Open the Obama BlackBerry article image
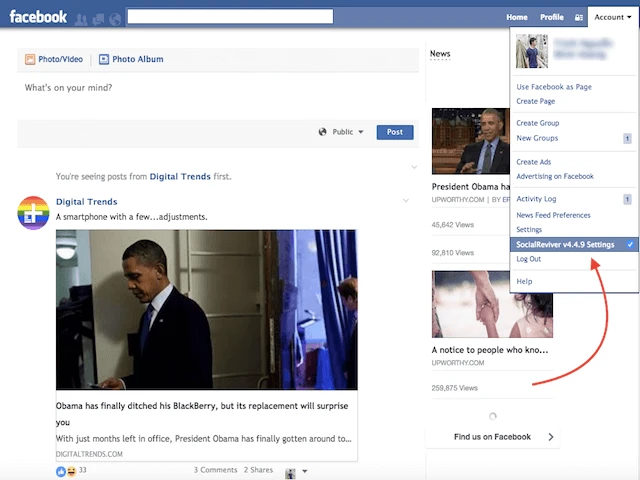[x=206, y=310]

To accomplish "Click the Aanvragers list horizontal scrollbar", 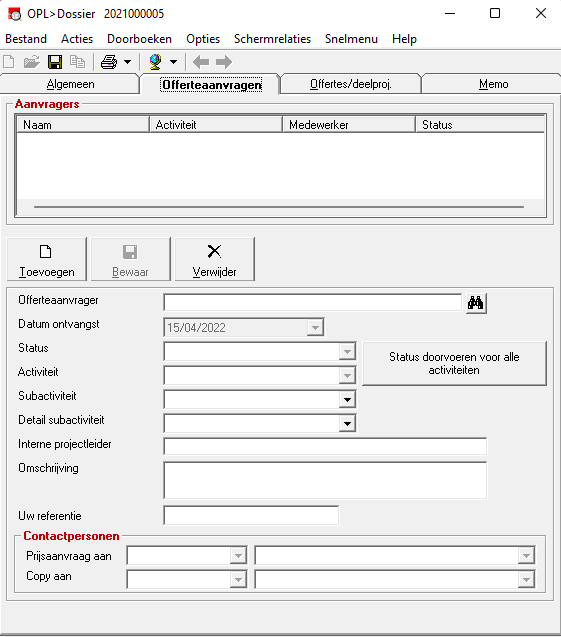I will click(279, 207).
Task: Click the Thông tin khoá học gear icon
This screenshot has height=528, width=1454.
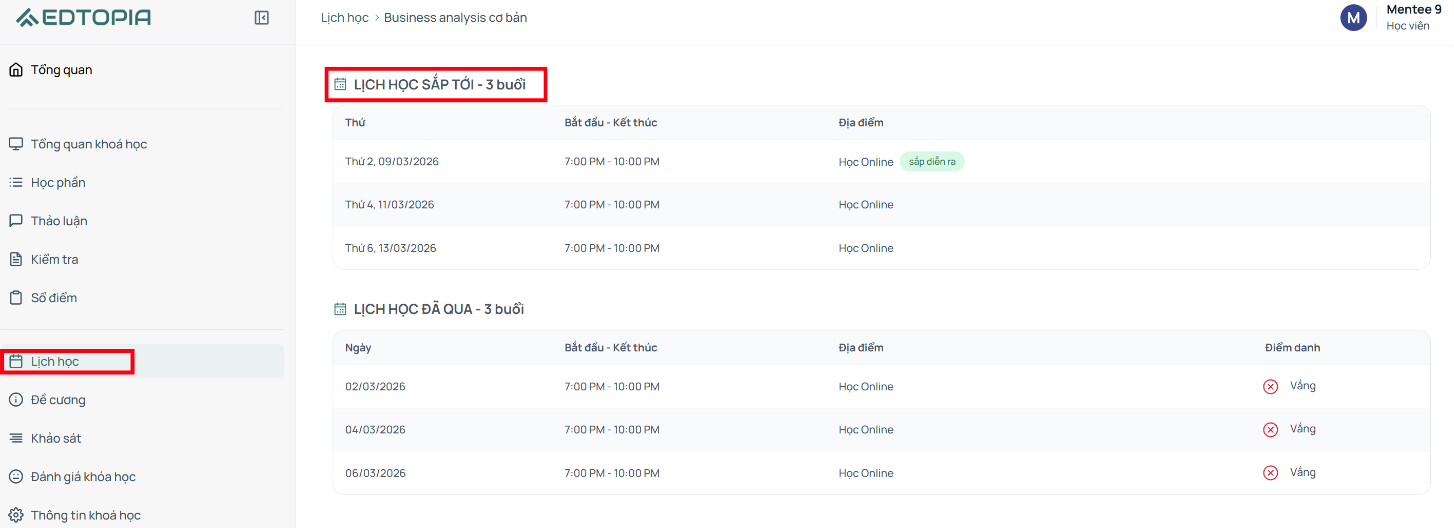Action: click(x=16, y=515)
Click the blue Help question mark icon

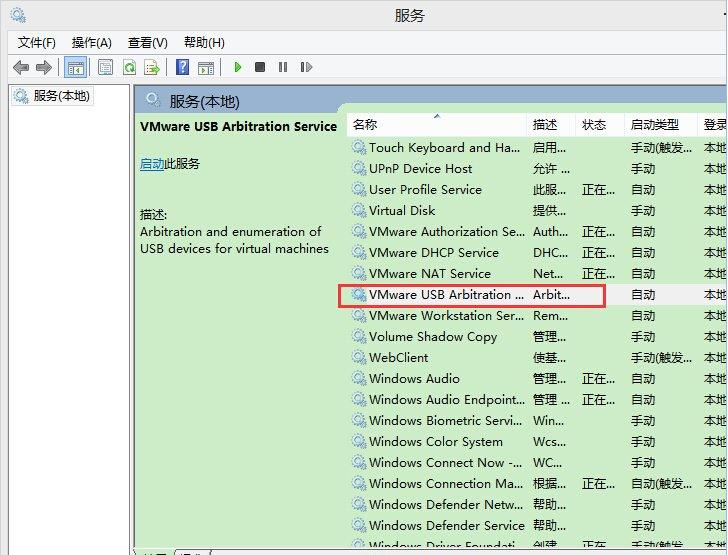(x=182, y=67)
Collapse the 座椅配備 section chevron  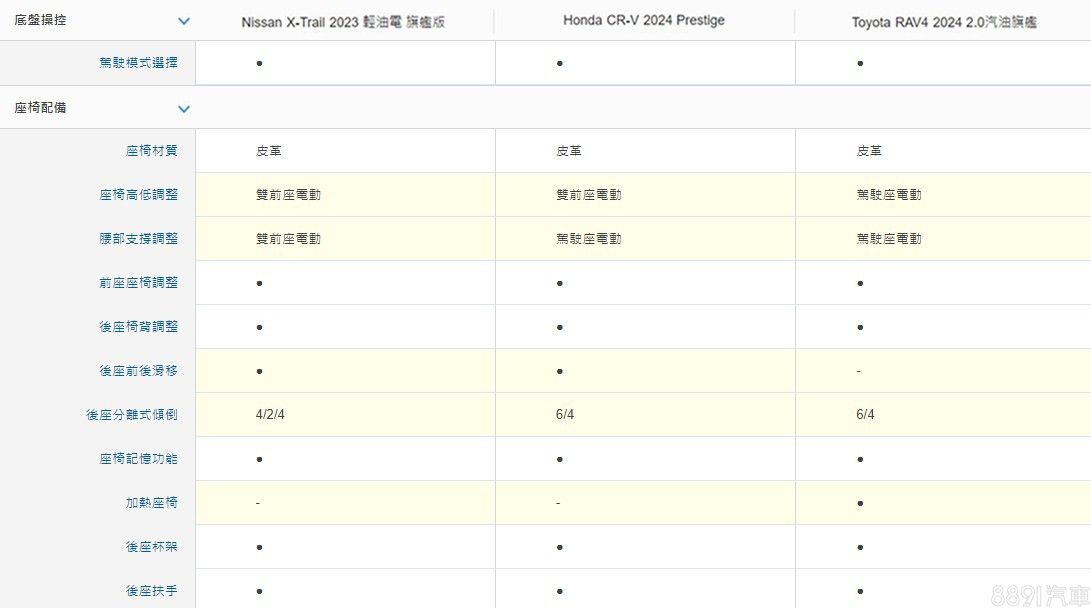[183, 108]
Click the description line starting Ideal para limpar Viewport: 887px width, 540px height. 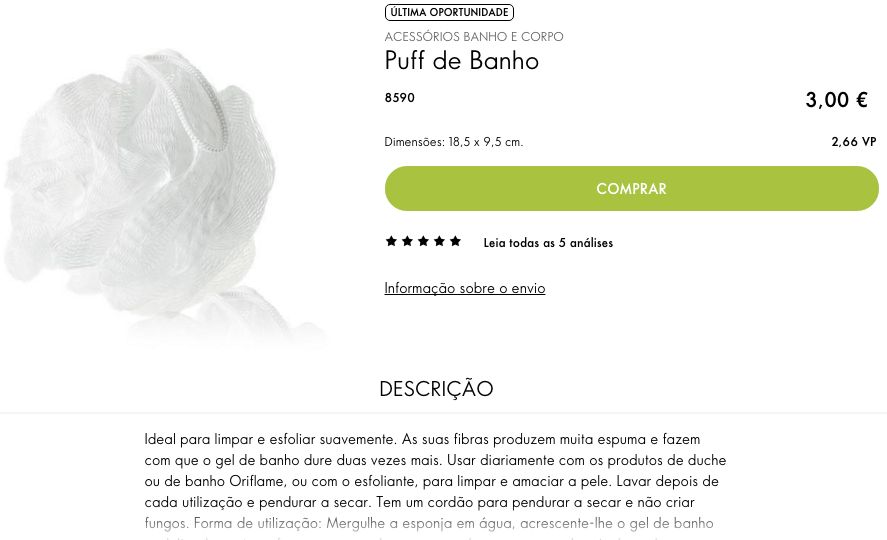pyautogui.click(x=422, y=439)
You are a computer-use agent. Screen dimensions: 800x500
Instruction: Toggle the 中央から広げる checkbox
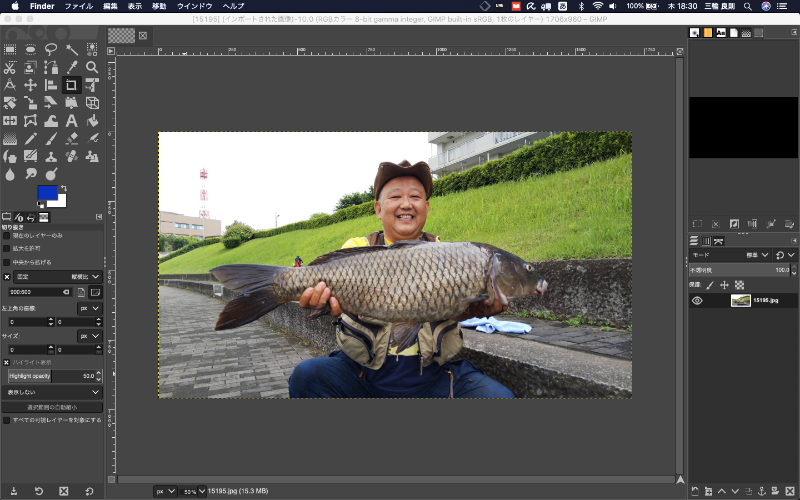[x=6, y=262]
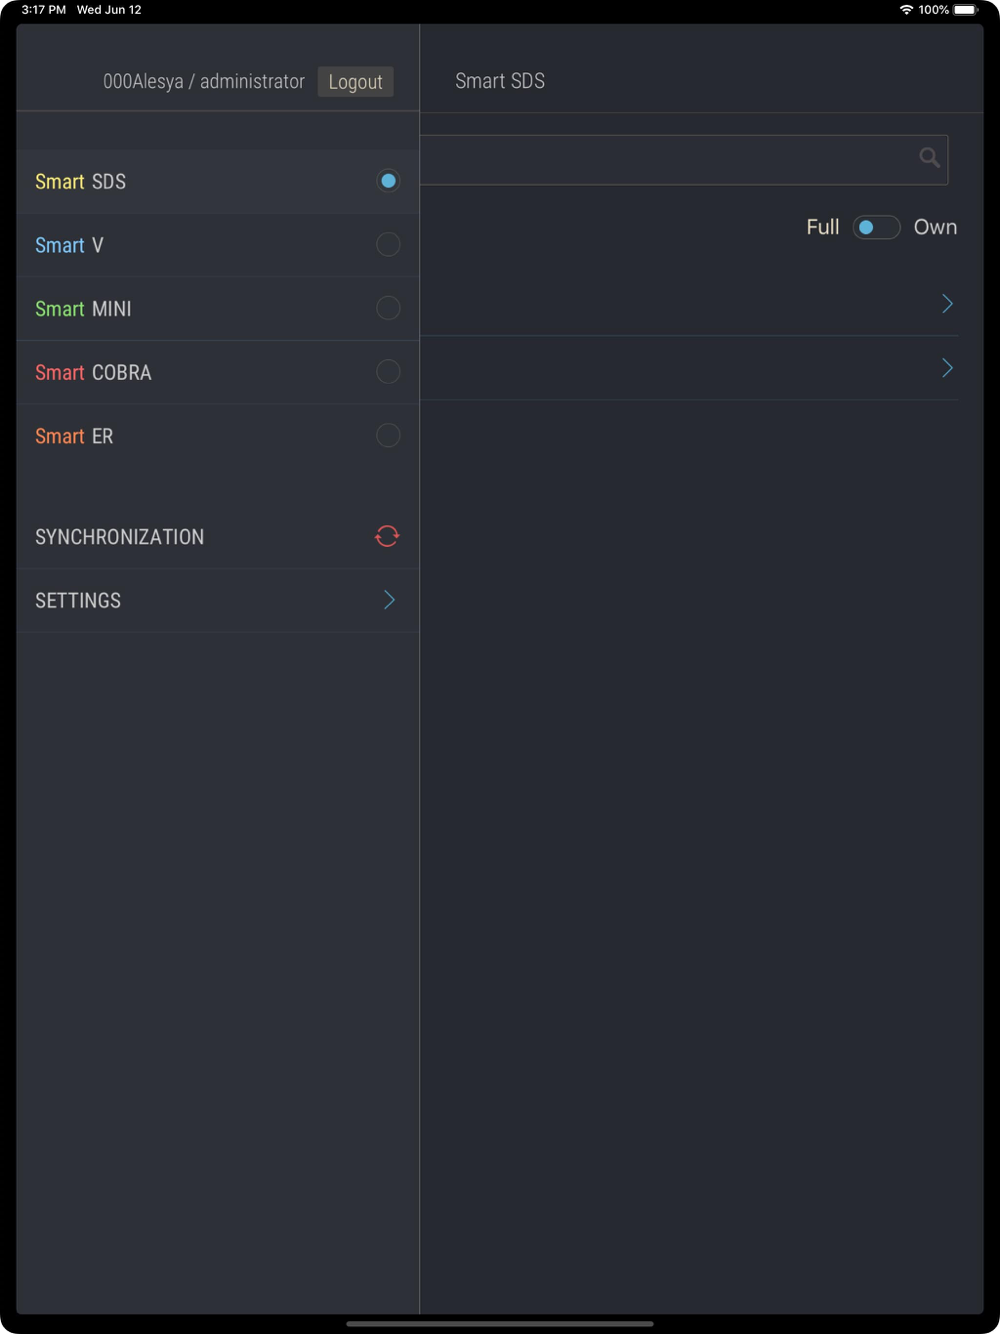Select the Smart SDS radio button

click(388, 181)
********
=== Exercise instructions ===
Begin the copy at the line containing "You are a computer-use" and end it at the last line of the records; transcribe exactly and exclude pictures.

=== Solution for this problem ===
You are a computer-use agent. Screen dimensions: 800x500
Instruction: Toggle the 中央から広げる checkbox
[x=6, y=262]
Select the Smart SDS radio button

click(388, 181)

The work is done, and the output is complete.